**Problem to solve:** Extend the weight-loss diary below, picking up after its final sentence about the older brother accepting the palace.

::: Excerpt to read :::

On a food note - toay was a yucky day with JC.  I DID NOT enjoy the food today, not one single meal.  Today's menu was definitely not one I will be ordering in future. 

It's late, I need sleep.  I read today that sleep deprivation prevents you from losing weight.  Uh-oh.......................

staff retreat

 My hubby's work had their annual staff retreat this week, so we went away for 3 days to a lovely coastal town.  All of the food was mae in the house, ranging from pizza to burritos to pancakes....  And there was a limitless supply of chocolate, crisps and anything bad for you.  To top it all off, we went out for dinner one night and then for ice-cream.  It was a really tough couple of days.  I think especially since it was my first week with JC, it was "make or break".  But, as you can see from my weigh-in, it was a make!  I am really pleased that I was able to focus on my JC meals and when everyone else was nibbling on chocolate, I was making good choices by choosing fruit and veggies to snack on. 

I realised this morning that I don't really know what hungry and satisfied feel like.  I'm not even sure whether I know what TOO full feels like.  I am so out of tune with my body.  I wish someone could explain it to me in a way that is tangible.  How do I figure it out?

Managed to do a turbo jam workout.  Feelin' goooood!!

First visit

 Had my first official weigh-in at JC and have lost 1.7 kgs!!!!  Yippee!  I kind of expected more but am thrilled with the results nevertheless.  It means I am 0.7 kgs ahead of my goal!  Feeling good!  Just need to get moving and exercise a bit more.

My hubby said it well today when he said, "Just think, that could have been 1.7 kgs that you gained!"

Only 51 weeks to go!

My hubby once told me this story.... 

A king had two sons and could not decide which son would follow him and inherit the kingdom as both of them were equally capable.  The only pre-requisite of inheriting his kingdom was that they would attend his 60th birthday which was in ten years time.  At the party, the kingdom would be handed over to the most deserving brother.  Also, the brothers were not permitted to kill one another in order to inherit the kingdom.  If this happened, then the kingdom would go to neither of them.

The younger brother told the older brother that he was welcome to take the kingdom and to show his generosity, he built his brother a huge palace.  It was a magnificent, solid building with marble floors and golden pillars.  It overflowed with beautiful statues and ponds and fountains.  But this palace only had one doorway.  There was no lock on the door and the older brother was free to come and go as he pleased.  Although he was suspicious, the older brother accepted the house with glee.

::: Given material :::

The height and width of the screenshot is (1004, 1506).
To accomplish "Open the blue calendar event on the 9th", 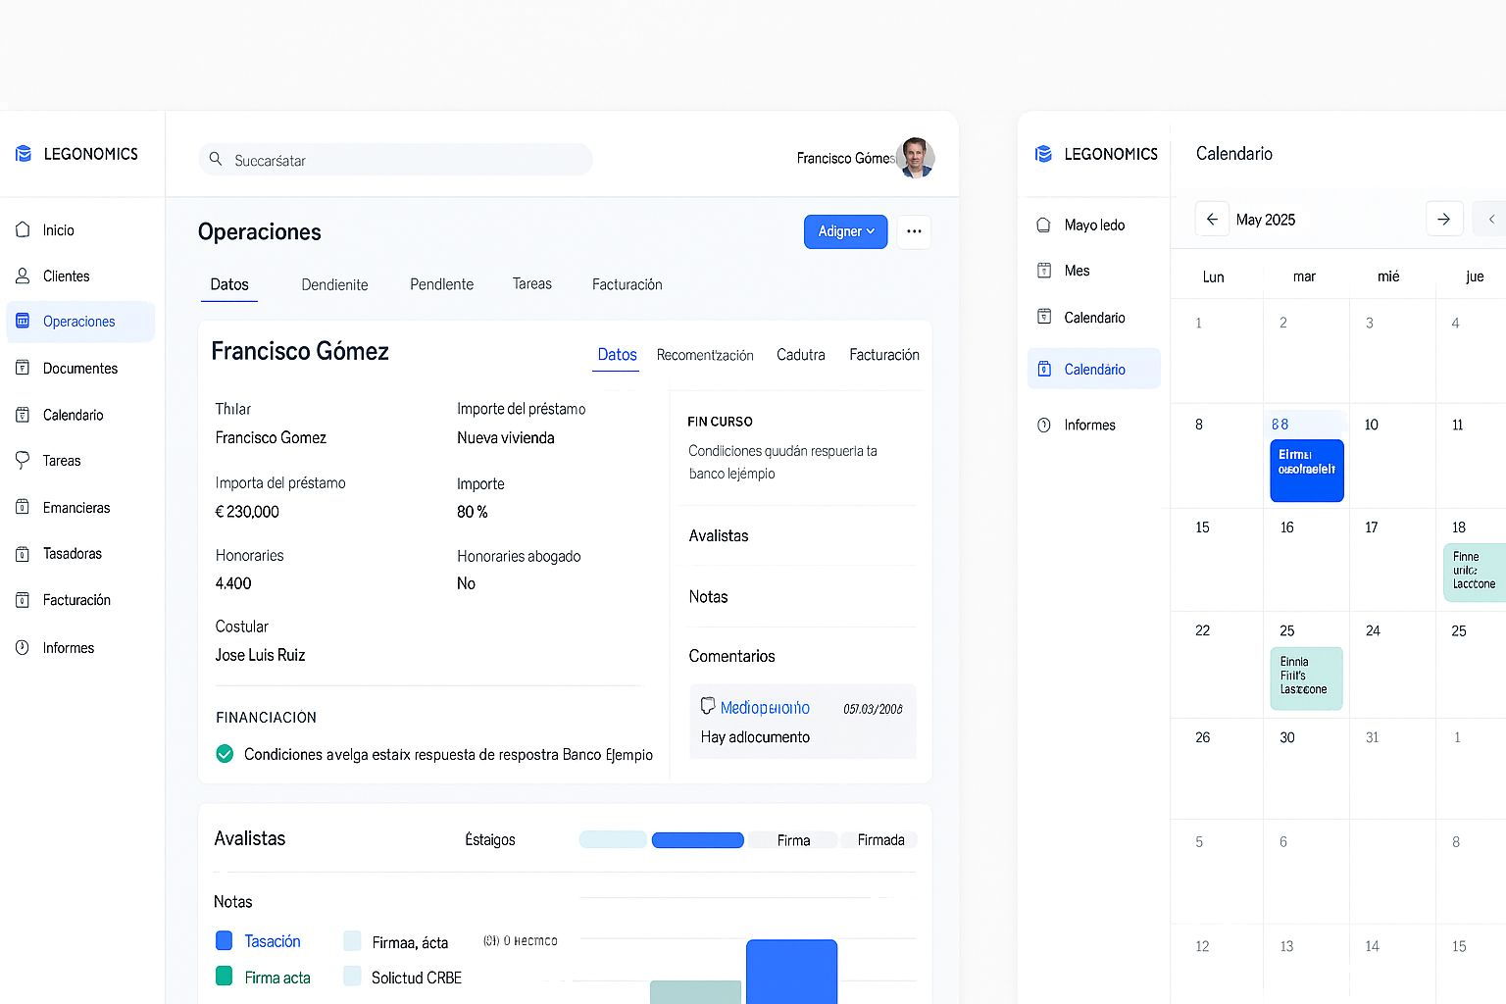I will 1306,471.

:::

**Exercise result:**
Everyday, the younger brother would lavish the older brother with the most decadent food and drink and beautiful women.  And everyday, the older brother would devour the food and drink and enjoy the beautiful women.  The younger brother would send exotic food, wine from far away countries that delighted the older brother.

The older brother indulged so much in these pleasures that he never left the palace, for everything that he ever wanted was right at his fingertips.  Until the day of his father's 60th birthday.  He dressed in his finest robes and most extravagant jewels, ready to be crowned king.  He delighted himself in the thought that he finally had everything.....  Fine wine, delectable food, beautiful women and now finally, the kingdom. 

As he heard the trumpets blow, announcing the commencement of the feast, he walked down the long passageway toward the doorway, but as he tried to get through the doorway, he realised that he was too fat.  The palace was no longer his haven, it was now his fortress of his own making.  He had imprisoned himself by his greed and gluttony.  Only then did he realise what his brother had done and that he had lost the kingdom.

I have become my own prisoner.  My weight has held me back for too long.  I am tired of shopping in the plus size section.  I am tired of feeling embarrassed to go to a restaurant.  I am tired of being exhausted when walking up a little hill.  I don't want to imprison myself.  I want to be free.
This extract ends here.